Bias in Genomic Data

Riya Shet

A critical look at ancestry bias in genome-wide studies and the risk scores built from them. Using the 2024 All of Us controversy, I argue that bias enters genomics in two ways: who gets sampled, and how their data is shown.

Read

Critical analysis · GWAS · Polygenic risk scores · Health equity · Gulf focus

Donut charts comparing ancestry composition: prior GWAS aggregate around 86 percent European versus All of Us at 54 percent European

The problem

Genome-wide association studies link DNA to disease, and we have run them on millions of people. As of 2021, about 86% of those people were of European ancestry. The clinical product, the polygenic risk score, is several-fold less accurate outside that group. Middle Eastern and Gulf populations are barely represented at all.

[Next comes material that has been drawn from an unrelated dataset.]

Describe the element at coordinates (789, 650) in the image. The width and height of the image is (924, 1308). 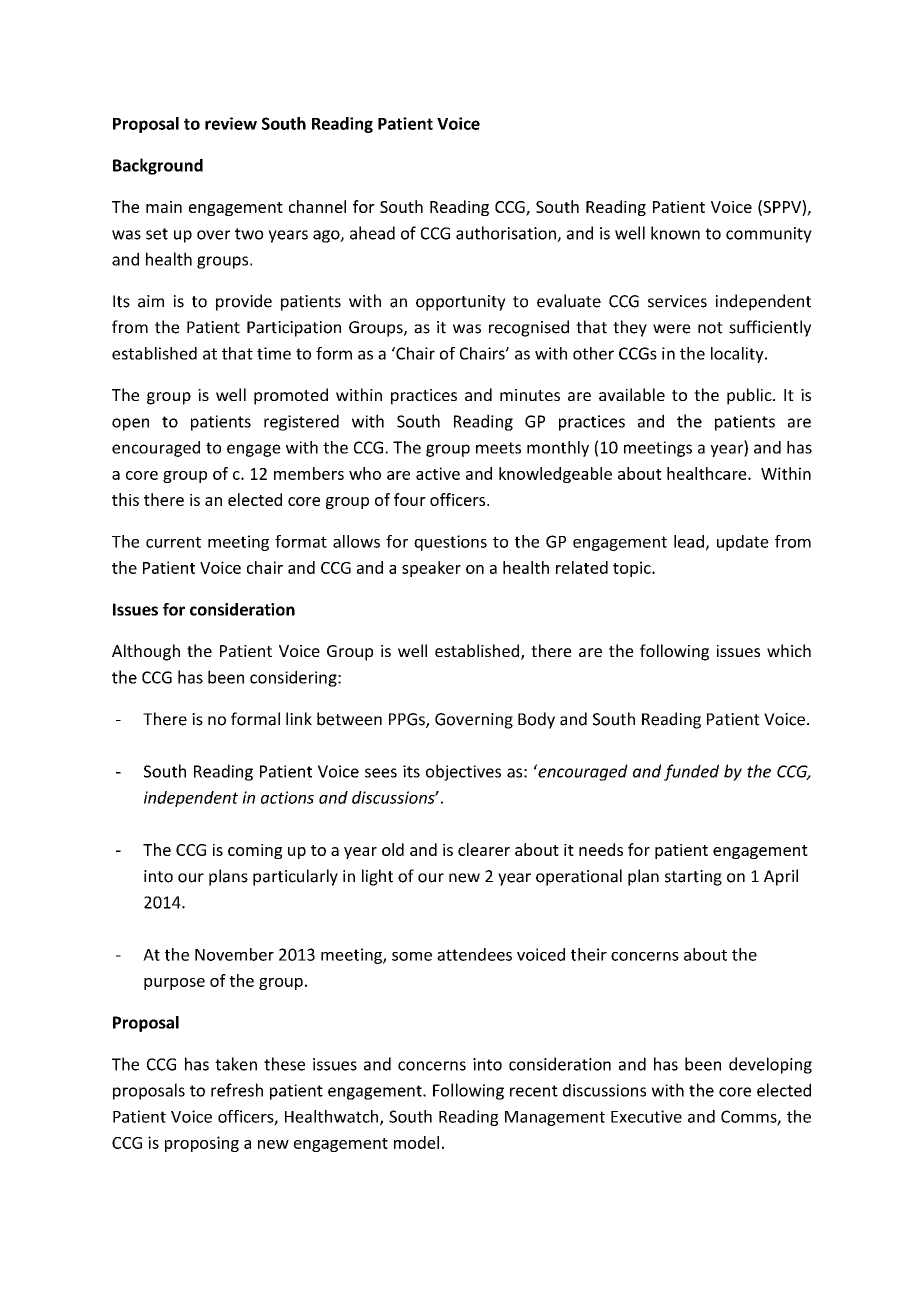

All of Us, and the figure that became the story

In 2024 the All of Us program published a landmark paper. It sequenced 245,000 genomes, about 46% from non-European ancestry, which is a real step toward closing the gap. The cover charts show that shift away from the old 86% European aggregate. Its headline figure was the problem. A UMAP coloured by self-described race made a continuous genetic landscape look like a handful of discrete races. The same paper also published an admixture plot showing the continuous reality, yet the UMAP became the press image, and geneticists pushed back within weeks. Bias entered not only through who was sampled, but through which figure reached the front page.

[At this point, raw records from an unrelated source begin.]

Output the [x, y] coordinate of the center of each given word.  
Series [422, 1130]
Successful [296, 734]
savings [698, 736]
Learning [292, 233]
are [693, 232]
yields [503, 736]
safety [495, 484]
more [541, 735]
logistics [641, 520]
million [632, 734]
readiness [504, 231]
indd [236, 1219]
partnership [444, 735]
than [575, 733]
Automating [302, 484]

Why this matters for the Gulf

Even All of Us, with its 46% non-European cohort, includes almost no Middle Eastern ancestry. A polygenic risk score trained on it will not transfer cleanly to an Emirati patient. That is why the Emirati Genome Programme and the Qatar Genome Programme matter. Regional cohorts are a precondition for safe genomic medicine here, not a redundant copy of the international ones.

Recommendations

The talk closes with five recommendations: treat ancestry as a continuum rather than fixed categories, add a bias-and-equity review step for genomic publications, default Gulf clinical tools to local reference data, train clinicians to read risk scores as ancestry-dependent confidence intervals, and pre-register visualisation choices, not just analyses. The slides and the full reference list are in the repository.